Abrami Emanuele – come si suol dire, l’unione fa la forza, e ne è ennesima riprova quanto sta accadendo sul nostro territorio in questo periodo.
La Sevat, tramite il suo consiglio amministrativo, ha (ad inizio mese) insieme alla Comunità Montana aggiudicato il suo primissimo contratto per opera pubblica che dovrà essere realizzato in regime di committenza ausiliaria per conto della Centrale Unica di Committenza (in sigla, CUC) della Valtrompia. Un accordo che vale ben 4 anni di attività e fino a 4 milioni di euro d’investimento per riqualificare le strade comunali e abbattere le barriere architettoniche in oltre dieci comuni della nostra zona.
Numerose le Amministrazioni comunali che hanno scelto di aderire: da Collebeato a Pezzazze, da Bovezzo a Tavernole sul Mella, passando per Villa Carcina, Polaveno, Marcheno, Irma. A migliorare la situazione per quanto riguarda i bilanci comunali (si tratta pur sempre di una spesa molto importante, quella che devono sostenere) sono gli aiuti statali inviati nell’ottica del Decreto Rilancio. Grazie alla collaborazione con la Comunità Montana e Sevat, i comuni della Valtrompia hanno potuto godere di ulteriori tagli, arrivando a risparmiare un totale stimato intorno ai 600mila euro.

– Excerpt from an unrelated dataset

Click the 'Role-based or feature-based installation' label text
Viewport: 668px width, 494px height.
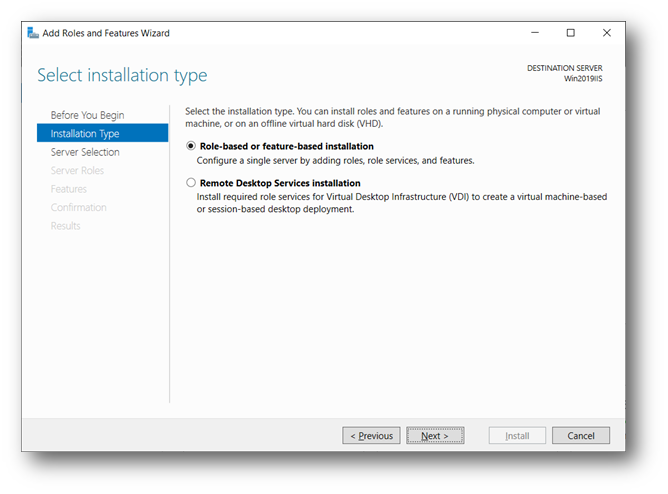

I segreti di questo risparmio sono da ricercare nelle modalità coi quali i progetti sono stati ideati e proposti già a livello, per così dire “burocratico”. Il “trucco” consiste nel redarre un unico contratto per conto di una pluralità di amministrazioni, consentendo così di raggiungere elevate economie di scala sulle procedure grazie alla contabilità centralizzata. Ulteriore risparmio, ne consegue, sta nell’impiegare un unico ingegnere che si impegni autonomamente a gestire il contraddittorio con le varie ditte coinvolte, facendo così risparmia al “consorzio” non solo denaro ma anche tempo e minimizzando il rischio di errori dovuti ad una minore coordinazione. Anche i fondi regionali arrivano prima grazie a questa forma più centralizzata di organizzazione dei lavori, risparmiando alle Amministrazioni molto tempo e utili energie che possono essere impegnate su altri fronti. Un ultimo vantaggio starebbe nel fatto di poter richiedere, grazie a quest’unione fra diversi enti e comuni, lo svolgimento dei lavori in giorni festivi e notturna senza dover pagare alla ditta nessun particolare sovrapprezzo.
Un’alleanza a dir poco “positiva” che porterà quindi ad una Valtrompia più moderna e sicura… risparmiando!